Background Primary chronic vasculitides are rare organ- to life-threatening diseases of unknown pathogenesis. Due to the heterogeneous clinical manifestations and lack of established diagnostic criteria diagnosis remains challenging. Evaluations of biomarkers that can distinguish patients by disease activity are crucial to improve disease management. The granulocytic damage associated molecular pattern (DAMP) protein S100A12 has been suggested to drive pathogenesis in vascular inflammation (1). It has been reported elevated in giant cell arteritis patients' serum (2) and to correlate with disease activity, response to treatment and prognosis in Kawasaki disease (3).

Objectives In this study we aimed at evaluating S100A12 as a serum biomarker of disease activity in pediatric primary chronic vasculitis using a novel highly sensitive monoclonal sandwich ELISA.

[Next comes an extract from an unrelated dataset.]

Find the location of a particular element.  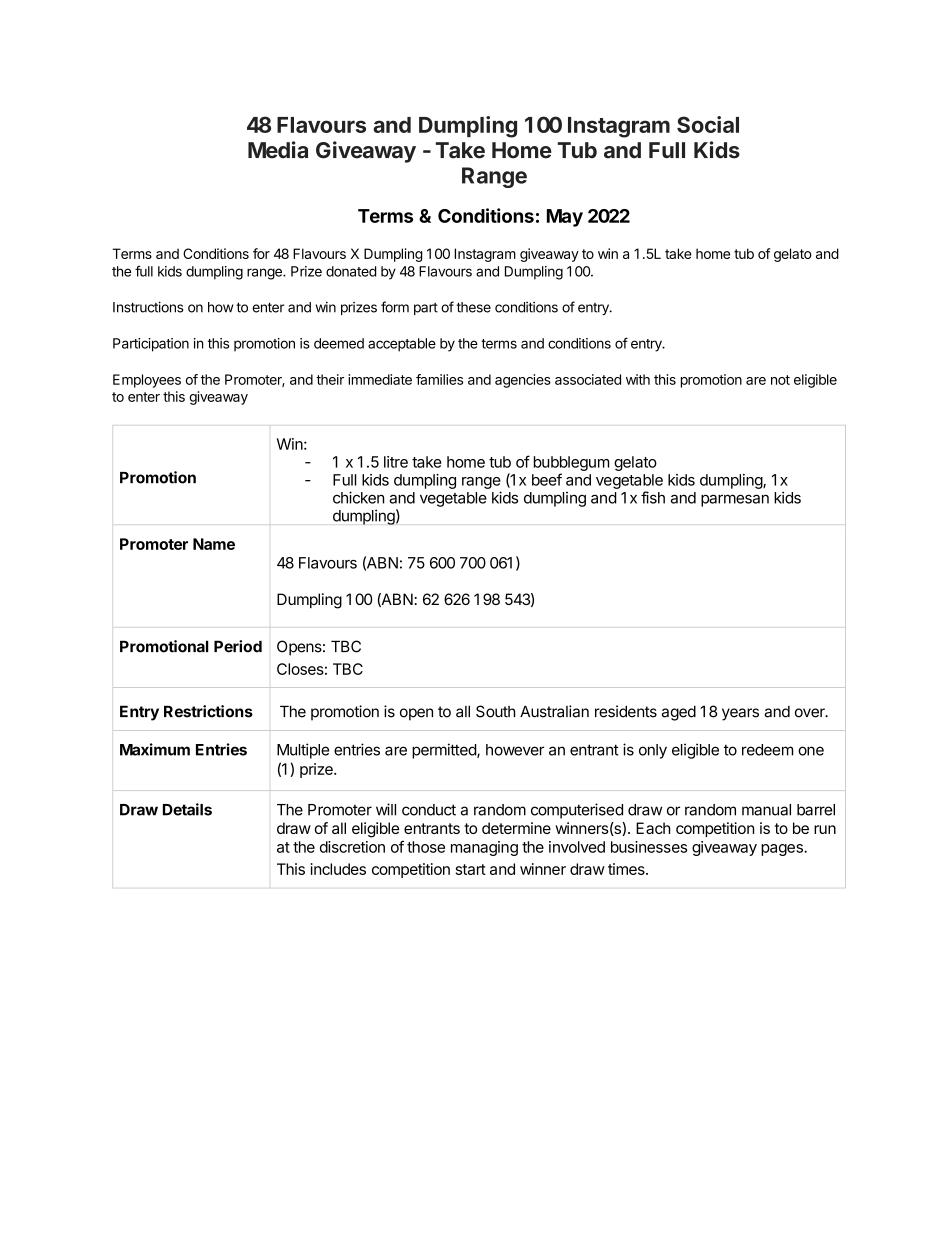

Details is located at coordinates (187, 809).
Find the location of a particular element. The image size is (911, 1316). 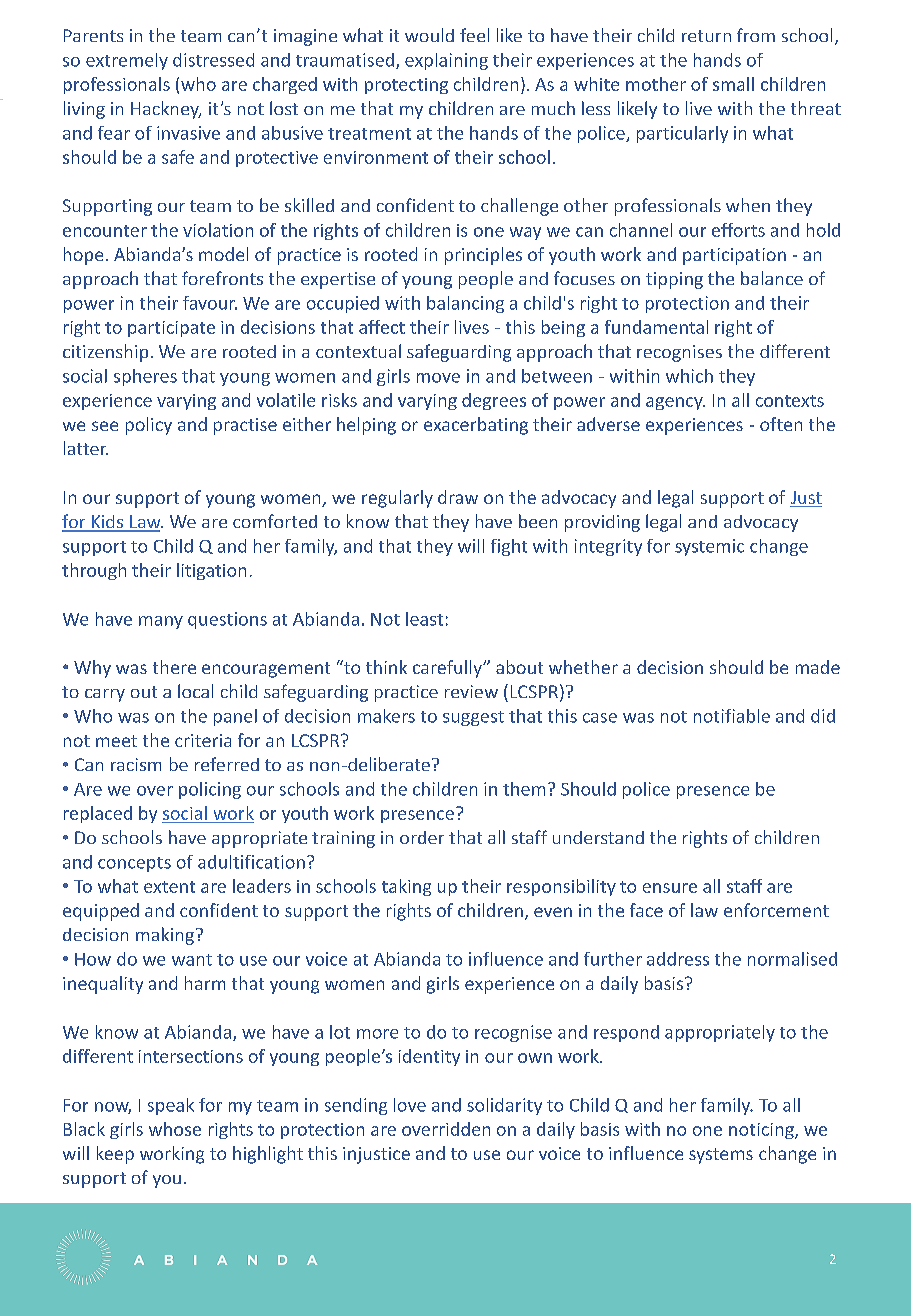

Methods We developed a sandwich ELISA detecting a defined epitope with solvent accessible surface presence on all S100A12 quarternary structures. This ELISA was used to analyze S100A12 serum levels in samples of healthy controls (HC, n=42) as well as 39 children and adolescents with chronic vasculitis enrolled in the Pediatric Vasculitis Initiative (PedVas). PedVas (ClinicalTrials.gov: NCT02006134) aims at collecting retro- and prospective clinical data from young (max 20 years) vasculitis patients. Blood, urine, and saliva are collected at time-of-diagnosis, post-induction, 12-month post diagnosis, disease flare and remission/post-flare. For retrospectively recruited patients, sampling is restricted to disease flare and remission/post-flare.

Results Except for samples collected during remission, serum S100A12 levels were significantly elevated in vasculitis patients compared to HC at all sampling time points. Follow-up samples revealed S100A12-levels to drop after therapy-induction while re-increasing during flare. No significant differences in S100A12 titers in ANCA-associated vasculitis (AAV) vs none-AAV were observed. However, according to S100A12 serum levels as well as correlations between S100A12 and the Pediatric Vasculitis Activity Score (PVAS), none-AAV patients appeared to respond better to anti-inflammatory therapy. S100A12 also correlated with patients' CRP. However, elevated S100A12 serum levels were able to identify patients with high PVAS score or damage index, which were missed by CRP alone.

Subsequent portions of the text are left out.